**What is being asked**
Output all entries precisely and leave out the pictures.

**Given records**
____

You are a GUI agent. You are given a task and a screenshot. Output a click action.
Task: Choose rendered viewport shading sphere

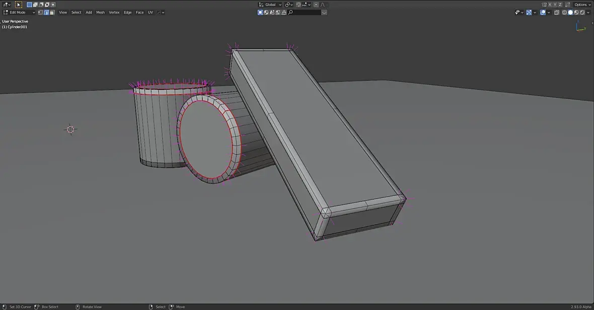(582, 13)
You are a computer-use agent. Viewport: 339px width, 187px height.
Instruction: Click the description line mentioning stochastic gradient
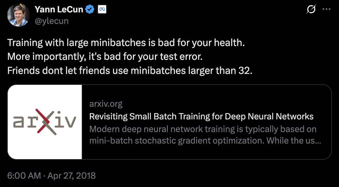pos(205,141)
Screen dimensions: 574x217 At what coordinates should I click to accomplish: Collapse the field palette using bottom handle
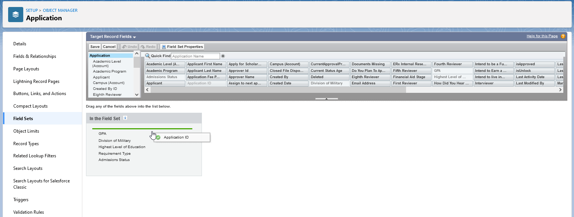point(326,99)
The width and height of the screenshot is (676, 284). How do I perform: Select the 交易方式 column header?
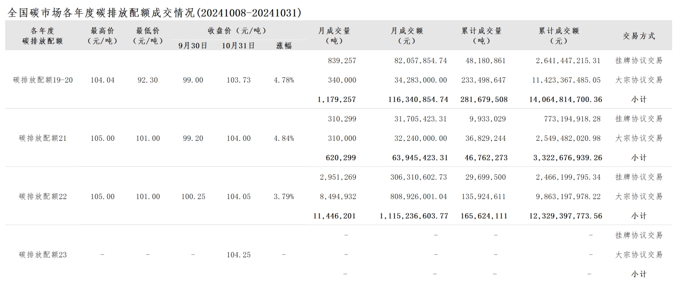639,36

____

**Exercise result**
You are a GUI agent. You are given a task and a screenshot. Output a click action.
Task: Choose rendered viewport shading sphere

(582, 13)
You are a computer-use agent. Viewport: 339px width, 187px height.
Instruction: Click the description line mentioning stochastic gradient
pos(205,141)
Screen dimensions: 574x217 At what coordinates should I click to accomplish: Collapse the field palette using bottom handle
point(326,99)
The width and height of the screenshot is (676, 284). How do I perform: Select the 交易方式 column header?
639,36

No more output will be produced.